Actually I think $|S_{\alpha}| = deg(f)!$, not $deg(f)$.
What I already know is that $\sigma$ permutes roots of the polynomial in $f$. But isn't it possible that there is two homomorphism which permutes $\sigma$ to the same (other) root but permute other root to distinct another roots?
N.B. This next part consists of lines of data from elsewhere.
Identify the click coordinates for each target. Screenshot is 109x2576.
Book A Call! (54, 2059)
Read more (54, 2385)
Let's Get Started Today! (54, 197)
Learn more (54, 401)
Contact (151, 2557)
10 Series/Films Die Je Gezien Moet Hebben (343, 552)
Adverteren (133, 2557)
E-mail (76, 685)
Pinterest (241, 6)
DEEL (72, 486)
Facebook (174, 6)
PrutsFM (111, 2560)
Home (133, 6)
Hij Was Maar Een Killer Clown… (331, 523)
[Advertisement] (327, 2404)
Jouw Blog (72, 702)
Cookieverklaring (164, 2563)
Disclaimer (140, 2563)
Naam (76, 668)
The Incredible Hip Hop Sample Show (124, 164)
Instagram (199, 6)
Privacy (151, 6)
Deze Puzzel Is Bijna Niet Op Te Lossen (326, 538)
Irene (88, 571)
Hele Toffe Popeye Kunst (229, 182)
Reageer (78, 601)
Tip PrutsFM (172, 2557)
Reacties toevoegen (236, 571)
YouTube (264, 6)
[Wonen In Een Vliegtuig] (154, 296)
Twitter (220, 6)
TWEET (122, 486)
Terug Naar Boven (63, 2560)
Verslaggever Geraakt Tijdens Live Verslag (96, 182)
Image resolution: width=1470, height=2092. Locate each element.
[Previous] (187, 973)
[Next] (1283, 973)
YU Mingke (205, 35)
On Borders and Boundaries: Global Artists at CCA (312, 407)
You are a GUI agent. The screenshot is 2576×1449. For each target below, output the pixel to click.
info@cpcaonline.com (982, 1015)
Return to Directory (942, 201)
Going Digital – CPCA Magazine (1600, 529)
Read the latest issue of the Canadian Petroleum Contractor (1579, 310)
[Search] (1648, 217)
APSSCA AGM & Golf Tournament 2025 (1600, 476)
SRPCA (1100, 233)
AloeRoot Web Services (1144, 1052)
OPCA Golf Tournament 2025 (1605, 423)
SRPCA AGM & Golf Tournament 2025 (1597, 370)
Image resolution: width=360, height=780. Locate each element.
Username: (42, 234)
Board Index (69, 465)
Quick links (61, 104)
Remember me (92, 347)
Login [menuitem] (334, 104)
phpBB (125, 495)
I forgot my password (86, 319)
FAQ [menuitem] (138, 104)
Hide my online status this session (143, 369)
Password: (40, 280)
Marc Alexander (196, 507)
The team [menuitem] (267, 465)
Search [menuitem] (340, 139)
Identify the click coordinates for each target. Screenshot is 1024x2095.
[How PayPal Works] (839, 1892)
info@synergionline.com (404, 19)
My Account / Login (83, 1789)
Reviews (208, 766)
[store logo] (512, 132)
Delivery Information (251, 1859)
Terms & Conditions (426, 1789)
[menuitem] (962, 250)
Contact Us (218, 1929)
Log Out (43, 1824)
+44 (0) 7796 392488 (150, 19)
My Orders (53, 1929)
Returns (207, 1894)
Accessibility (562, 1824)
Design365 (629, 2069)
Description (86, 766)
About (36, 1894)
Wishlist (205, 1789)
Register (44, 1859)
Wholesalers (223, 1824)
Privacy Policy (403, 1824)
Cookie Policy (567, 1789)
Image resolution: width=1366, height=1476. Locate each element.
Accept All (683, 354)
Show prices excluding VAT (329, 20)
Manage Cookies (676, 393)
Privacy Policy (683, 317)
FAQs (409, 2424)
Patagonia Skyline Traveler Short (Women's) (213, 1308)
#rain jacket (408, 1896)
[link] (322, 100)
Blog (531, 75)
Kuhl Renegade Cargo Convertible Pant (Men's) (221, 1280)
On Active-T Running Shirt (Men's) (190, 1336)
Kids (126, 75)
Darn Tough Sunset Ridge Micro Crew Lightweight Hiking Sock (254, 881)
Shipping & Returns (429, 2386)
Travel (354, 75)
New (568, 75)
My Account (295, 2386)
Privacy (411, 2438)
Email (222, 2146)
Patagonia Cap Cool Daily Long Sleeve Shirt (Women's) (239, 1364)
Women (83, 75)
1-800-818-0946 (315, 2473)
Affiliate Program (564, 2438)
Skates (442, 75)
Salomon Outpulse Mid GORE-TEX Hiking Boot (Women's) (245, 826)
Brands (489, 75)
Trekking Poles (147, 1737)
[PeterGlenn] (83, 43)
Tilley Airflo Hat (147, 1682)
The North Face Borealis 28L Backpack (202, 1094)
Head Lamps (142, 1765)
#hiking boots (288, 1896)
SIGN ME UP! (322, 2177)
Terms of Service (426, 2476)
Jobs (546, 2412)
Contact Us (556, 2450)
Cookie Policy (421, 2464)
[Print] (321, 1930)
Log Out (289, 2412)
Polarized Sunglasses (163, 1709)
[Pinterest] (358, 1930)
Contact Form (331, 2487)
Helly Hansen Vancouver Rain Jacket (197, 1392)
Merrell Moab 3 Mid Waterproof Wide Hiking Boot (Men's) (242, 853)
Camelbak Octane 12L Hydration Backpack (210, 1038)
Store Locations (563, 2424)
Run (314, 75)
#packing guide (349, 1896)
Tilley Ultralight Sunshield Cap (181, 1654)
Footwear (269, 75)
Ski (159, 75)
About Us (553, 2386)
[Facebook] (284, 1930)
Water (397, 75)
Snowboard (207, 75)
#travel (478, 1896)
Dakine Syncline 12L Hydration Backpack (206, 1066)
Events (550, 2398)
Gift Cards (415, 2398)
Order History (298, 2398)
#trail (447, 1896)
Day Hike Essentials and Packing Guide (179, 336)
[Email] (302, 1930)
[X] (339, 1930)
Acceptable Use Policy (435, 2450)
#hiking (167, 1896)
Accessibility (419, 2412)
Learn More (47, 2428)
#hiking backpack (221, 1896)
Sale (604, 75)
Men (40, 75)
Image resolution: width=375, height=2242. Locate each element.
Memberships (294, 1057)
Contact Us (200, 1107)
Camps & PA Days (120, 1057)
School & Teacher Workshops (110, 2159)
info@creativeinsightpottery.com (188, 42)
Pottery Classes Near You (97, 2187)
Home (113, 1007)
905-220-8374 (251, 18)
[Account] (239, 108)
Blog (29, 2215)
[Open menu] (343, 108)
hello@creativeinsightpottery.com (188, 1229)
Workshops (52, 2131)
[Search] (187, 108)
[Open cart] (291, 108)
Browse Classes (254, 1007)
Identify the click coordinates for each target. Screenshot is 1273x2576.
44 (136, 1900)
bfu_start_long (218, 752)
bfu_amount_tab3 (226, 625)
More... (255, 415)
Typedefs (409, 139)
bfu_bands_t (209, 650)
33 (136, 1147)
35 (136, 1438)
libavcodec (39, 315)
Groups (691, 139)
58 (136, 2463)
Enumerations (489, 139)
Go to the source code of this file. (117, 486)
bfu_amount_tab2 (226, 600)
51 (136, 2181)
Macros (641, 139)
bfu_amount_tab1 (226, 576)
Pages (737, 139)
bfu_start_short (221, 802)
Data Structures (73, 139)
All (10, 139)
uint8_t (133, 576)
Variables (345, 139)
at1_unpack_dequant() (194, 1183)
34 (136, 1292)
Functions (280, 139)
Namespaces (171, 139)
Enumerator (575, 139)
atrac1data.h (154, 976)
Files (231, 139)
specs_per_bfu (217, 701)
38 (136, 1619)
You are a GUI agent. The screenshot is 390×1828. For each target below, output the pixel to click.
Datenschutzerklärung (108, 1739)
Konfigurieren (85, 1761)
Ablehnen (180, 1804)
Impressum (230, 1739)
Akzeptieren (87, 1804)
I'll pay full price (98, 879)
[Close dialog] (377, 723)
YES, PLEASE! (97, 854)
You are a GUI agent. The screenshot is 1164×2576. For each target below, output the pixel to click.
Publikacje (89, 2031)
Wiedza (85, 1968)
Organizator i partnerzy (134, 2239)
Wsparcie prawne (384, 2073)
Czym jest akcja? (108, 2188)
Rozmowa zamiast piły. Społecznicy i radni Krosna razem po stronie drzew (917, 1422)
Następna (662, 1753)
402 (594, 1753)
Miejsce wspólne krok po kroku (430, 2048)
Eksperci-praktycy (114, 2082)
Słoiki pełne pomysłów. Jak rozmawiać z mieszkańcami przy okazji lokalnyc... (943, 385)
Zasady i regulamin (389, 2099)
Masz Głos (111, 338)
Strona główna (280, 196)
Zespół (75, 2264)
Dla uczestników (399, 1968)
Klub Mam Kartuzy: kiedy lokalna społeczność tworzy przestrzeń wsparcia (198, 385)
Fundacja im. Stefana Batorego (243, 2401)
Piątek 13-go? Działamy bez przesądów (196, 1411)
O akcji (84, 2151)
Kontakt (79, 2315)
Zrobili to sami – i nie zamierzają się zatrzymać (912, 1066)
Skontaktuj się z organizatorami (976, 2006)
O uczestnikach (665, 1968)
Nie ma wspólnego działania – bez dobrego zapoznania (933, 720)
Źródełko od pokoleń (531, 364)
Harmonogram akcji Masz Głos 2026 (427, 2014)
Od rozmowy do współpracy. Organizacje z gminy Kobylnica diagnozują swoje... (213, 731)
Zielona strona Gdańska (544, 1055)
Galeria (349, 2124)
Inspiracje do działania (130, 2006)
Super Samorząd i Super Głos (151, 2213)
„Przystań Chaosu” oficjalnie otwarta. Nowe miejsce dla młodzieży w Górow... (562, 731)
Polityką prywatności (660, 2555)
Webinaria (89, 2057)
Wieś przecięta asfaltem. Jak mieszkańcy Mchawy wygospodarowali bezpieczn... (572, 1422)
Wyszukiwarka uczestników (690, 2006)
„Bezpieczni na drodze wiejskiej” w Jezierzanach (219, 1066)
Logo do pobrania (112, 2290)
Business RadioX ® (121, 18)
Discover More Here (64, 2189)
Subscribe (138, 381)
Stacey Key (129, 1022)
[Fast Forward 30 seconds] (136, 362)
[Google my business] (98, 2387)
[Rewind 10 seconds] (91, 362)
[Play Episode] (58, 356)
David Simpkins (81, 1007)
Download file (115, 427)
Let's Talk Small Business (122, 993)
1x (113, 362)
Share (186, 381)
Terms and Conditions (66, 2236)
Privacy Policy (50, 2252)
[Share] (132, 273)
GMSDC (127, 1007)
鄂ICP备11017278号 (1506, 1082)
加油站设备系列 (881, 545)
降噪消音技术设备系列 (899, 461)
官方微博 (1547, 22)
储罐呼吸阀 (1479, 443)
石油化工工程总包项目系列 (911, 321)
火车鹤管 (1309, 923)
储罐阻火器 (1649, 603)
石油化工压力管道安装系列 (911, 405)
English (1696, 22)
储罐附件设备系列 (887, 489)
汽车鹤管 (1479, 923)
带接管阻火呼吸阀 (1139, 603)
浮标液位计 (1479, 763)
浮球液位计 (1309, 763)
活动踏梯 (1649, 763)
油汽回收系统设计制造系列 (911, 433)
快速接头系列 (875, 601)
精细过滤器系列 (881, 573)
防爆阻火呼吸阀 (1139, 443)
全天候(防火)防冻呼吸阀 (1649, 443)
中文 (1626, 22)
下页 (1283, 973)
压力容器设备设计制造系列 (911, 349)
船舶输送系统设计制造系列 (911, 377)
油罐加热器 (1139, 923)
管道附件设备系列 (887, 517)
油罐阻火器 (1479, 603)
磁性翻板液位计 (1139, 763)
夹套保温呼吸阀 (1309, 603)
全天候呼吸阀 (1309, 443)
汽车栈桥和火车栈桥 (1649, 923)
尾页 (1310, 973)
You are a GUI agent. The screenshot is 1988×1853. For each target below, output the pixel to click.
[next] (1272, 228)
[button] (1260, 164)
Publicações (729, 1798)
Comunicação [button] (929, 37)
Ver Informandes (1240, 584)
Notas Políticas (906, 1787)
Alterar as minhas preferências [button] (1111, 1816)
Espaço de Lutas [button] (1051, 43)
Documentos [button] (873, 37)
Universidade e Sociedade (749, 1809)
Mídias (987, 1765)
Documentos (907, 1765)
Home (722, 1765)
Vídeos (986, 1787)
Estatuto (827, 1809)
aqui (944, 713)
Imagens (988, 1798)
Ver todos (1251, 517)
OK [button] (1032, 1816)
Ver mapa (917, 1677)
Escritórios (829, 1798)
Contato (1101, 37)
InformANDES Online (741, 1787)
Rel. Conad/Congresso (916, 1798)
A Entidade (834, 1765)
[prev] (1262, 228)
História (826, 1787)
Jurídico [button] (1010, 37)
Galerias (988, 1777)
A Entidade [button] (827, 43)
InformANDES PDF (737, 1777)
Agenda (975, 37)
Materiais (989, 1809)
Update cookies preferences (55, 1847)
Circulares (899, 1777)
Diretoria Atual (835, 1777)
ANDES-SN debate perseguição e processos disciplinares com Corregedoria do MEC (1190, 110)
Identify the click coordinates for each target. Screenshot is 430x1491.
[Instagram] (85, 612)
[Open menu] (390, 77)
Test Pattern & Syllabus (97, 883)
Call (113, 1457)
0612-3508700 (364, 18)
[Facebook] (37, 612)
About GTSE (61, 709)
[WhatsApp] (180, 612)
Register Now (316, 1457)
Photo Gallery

What I mean is that, if $\alpha_1 , \alpha_2$ is another root of $f$, then there exist $F-$homomorphism $\sigma, \sigma'$ such that$\sigma(\alpha) = \sigma'(\alpha) = \alpha_1$ but $\sigma(\alpha_1)=\alpha_{2}$, $\sigma(\alpha_{1}) = \alpha$. This implies $|S_{\alpha}| = deg(f)!$. Could you agree with my argument or is there some point I've missed?
There is no typo, you should try to show $|S_\alpha|=deg(f)$.
If $\sigma(\alpha)=\sigma'(\alpha)$, then $\sigma=\sigma'$ as $F$-homomorphisms $F(\alpha)\rightarrow C$.
I think the point you may be confused on is that $F(\alpha)$ need not contain all roots of $f$. For instance, if you adjoin to $\mathbb{Q}$ a real root of the polynomial $x^4-2$, this will certainly not contain any imaginary roots.
In other words, $F(\alpha)$ is not necessarily the splitting field of $f$.